Source text:
▼

I arrive at night after a long bus ride south from Puerto Vallarta. It’s dark, with glaring lights around the dingy bus station in the center of town. I take a taxi to the hotel, hoping that there really will be a room. Although I’d made reservations over the phone, it had been a casual transaction. “No money needed in advance.”
But I’m in luck. Although the place is jammed with Mexican families for the New Year weekend, I get an upstairs room close to the beach, where I can hear the waves breaking. It’s a stark room, to my taste, with grey tile floors, a bed, a few shelves, and a wooden bar for hanging clothes. A tiny bathroom. The windows have no glass, only screens, and consist of concrete latticework through which fresh air flows.
In the morning I eat breakfast at Ayala’s, about a fifteen minute walk from the hotel along rough cobblestone streets. It’s open to the street, as most stores and restaurants are here. The waiter says he remembers me, although I was last here three years ago! A wonderful breakfast of huevos rancheros, tortillas, frijoles, salsa, and café con canella. Then I buy a few staples: granola, yoghurt, a papaya, and a beautiful glazed earthenware plate and bowl. In my luggage I’d packed an electric coil for heating water.

▲

Material:
▼

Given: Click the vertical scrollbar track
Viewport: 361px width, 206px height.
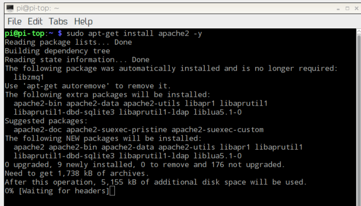Looking at the screenshot, I should 358,119.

▲

Your tasks:
[A] From the travel account, list every food and drink in the breakfast eaten at Ayala's.
[B] Pick up the travel account after its final sentence and keep writing in the same first-person, present-tense voice.

Task results:
[A] huevos rancheros, tortillas, frijoles, salsa, café con canella

[B]
When I return, the hotel is awake. I recognize two or three people from my previous visit. Although I hadn’t stayed here long, I felt at home with them. After the busloads of Mexicans leave, this group of aging hippies—now securely middle-class—from British Columbia, Washington, and Oregon take over for the winter. It’s cheap by the month, and they leave their belongings—refrigerators, kitchenware, even tv sets—in a big storage room.
The physical structure of the hotel helps create community. It consists of two stories around a courtyard filled with plants. There are about thirty rooms, all facing the courtyard. Wooden tables and chairs are outside each door, so it is easy to strike up a conversation with other guests, to read, eat in the open air. At the same time, it’s possible to be private.
Days slide into each other. Time slows down, as there are few things to do.
With the slowing of time comes clarity.
It’s somewhat like being on a meditation retreat. In the spaciousness of this time, thoughts and perceptions arise. I write in a notebook outside at my table, in restaurants, everywhere. And I reread Dostoiesvky for the first time in years. The words are pungent, purifying. The weaknesses and sufferings of his characters give validation of what it is to be human.
The air is soft—unlike the harsh air of Northern California. In this soft warmth, I relax. I observe people more closely, my senses no longer overwhelmed.
I walk along the beach or into town for simple errands, swim, eat at open air restaurants, and talk with Mexicans, Americans, Canadians. The sound of waves breaking on the beach is a constant, lulling sound. At night the stars shine, as well lights from a nearby town. And there is the sound of music—romantic Mexican melodies as well as rock music.
Small incidents loom large, as they do during meditation retreats. They’re individual pebbles that I now have the leisure to examine In “real” life, these pebbles are too often trampled underfoot in the rush of things.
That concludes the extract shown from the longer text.